Лечь в госпиталь я решила по следующем размышлении: в таких госпиталях врачи имеют большой опыт лечения стариков, они сразу поставят диагноз моему упадку сил и – если это поддаётся лечению – будут лечить. Так я и отправилась 10 января в военный госпиталь № 1.
В приёмном отделении – длинный тёмный коридор с рядами стульев – было полно народу. Очень старые женщины и глубокие старики в сопровождении родственников – зрелище печальное, если не сказать, скорбное. Шли по очереди в кабинет, где делают кардиограмму, потом к врачу-невропатологу и переодеваться. Невропатолог – женщина лет сорока, может быть, немного меньше. Внимательная, вежливая, с умным взглядом. Спросила, где я работаю, я сказала, что я переводчик, преподаю перевод, и прибавила, что переводила с учениками «Гарри Поттера». А она мне – вот если бы Шекспира. Я рассмеялась и сказала, да я самый что ни на есть шекспировед. И тут она спрашивает, какая пьеса Шекспира мне больше всего нравится. Удивившись, я ответила: «Буря». «Ну, это ещё ничего, хорошо что не «Гамлет» и не «Король Лир». – «Почему?» – вырвалось у меня. – «Эти пьесы, – ответила она, – Шекспир не мог написать. Они совсем не похожи на его комедии». Честно говоря, меня это и потрясло, и обрадовало. Люди далёкой от литературы профессии читают Шекспира, размышляют о нём и делают занятные выводы…
Посадили меня в кресло-каталку и повезли на четвёртый этаж в отделение неврологии. Ехали мы огромным, широким и высоким коридором, пустым и темноватым, в застеклённых нишах которого тоскливо зеленели в больших кадках растения с лапчатыми листьями. Маленький холл сразу за стойкой медсестёр, телевизор, низенькие диванчики и скамейки, с которых старый человек не сразу встанет.
Палата оказалась большая, светлая, с высокими потолками. В ней четыре человека, я – пятая. Мне досталась кровать слева у стены, довольно широкая. Соседки на первый взгляд мне не показались. Старые, ничего не выражающие лица, как у людей, у которых всё позади, лежат молча, перебирая в памяти прожитое. Понятное дело – здесь всем за восемьдесят.
Но как же я была не права! К концу второго дня я уже не замечала обидных примет старости.
Одну из них, Александру Савельевну, я запомню на всю жизнь. Она лежит здесь не первый раз, впрочем, не одна она. Эти старухи или живут с дочерьми, или совсем одиноки. Дочери их любят, заботятся, приезжают мыть в душе, который есть при каждой палате. Но старики всё же бывают иногда обременительны. Александра Савельевна живёт в однокомнатной квартире с дочерью и её семьёй. Тесно, конечно, да и характер у бабушки непростой, так правду-матку и режет.

| ЗАДАНИЕ |
Выпишите без изменений часть отрывка, которая начинается со слов «Но как же я» и заканчивается словами «правду-матку и режет.». Опирайтесь только на этот отрывок.

| ИМЕЮЩИЕСЯ ДАННЫЕ |
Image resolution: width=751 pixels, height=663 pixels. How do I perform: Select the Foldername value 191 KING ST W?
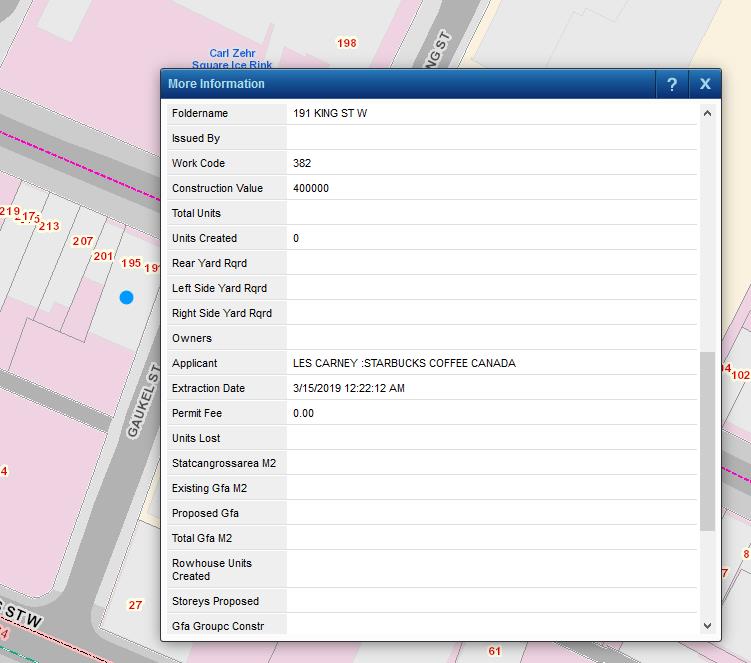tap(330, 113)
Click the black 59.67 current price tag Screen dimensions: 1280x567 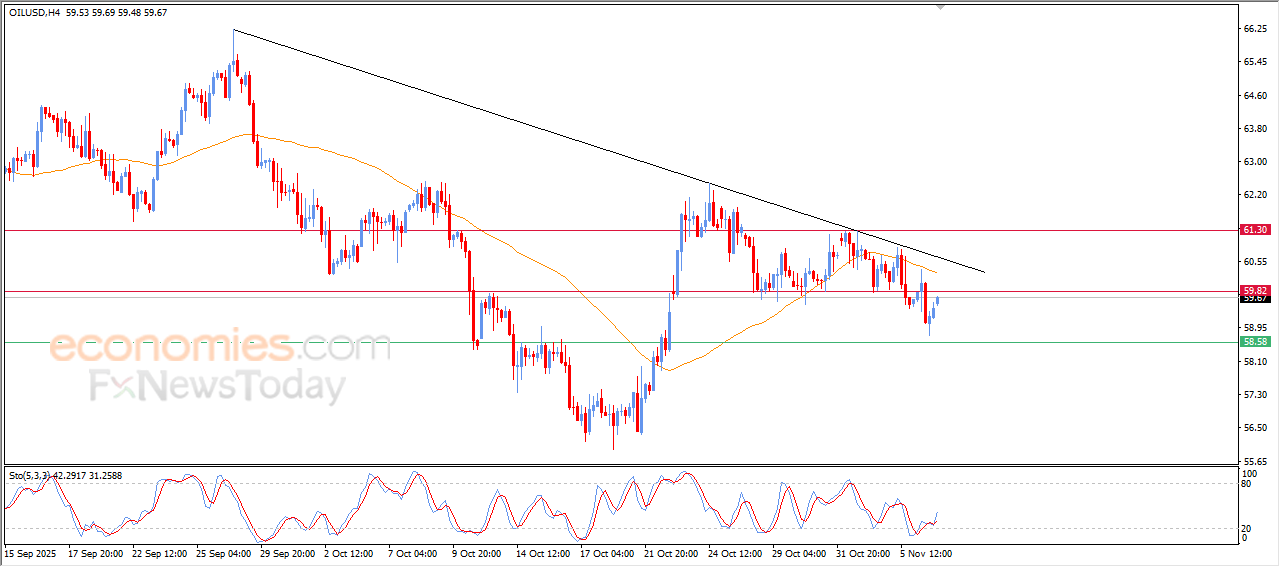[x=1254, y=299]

| ОТВЕТ НА ЗАДАНИЕ |
Но как же я была не права! К концу второго дня я уже не замечала обидных примет старости.
Одну из них, Александру Савельевну, я запомню на всю жизнь. Она лежит здесь не первый раз, впрочем, не одна она. Эти старухи или живут с дочерьми, или совсем одиноки. Дочери их любят, заботятся, приезжают мыть в душе, который есть при каждой палате. Но старики всё же бывают иногда обременительны. Александра Савельевна живёт в однокомнатной квартире с дочерью и её семьёй. Тесно, конечно, да и характер у бабушки непростой, так правду-матку и режет.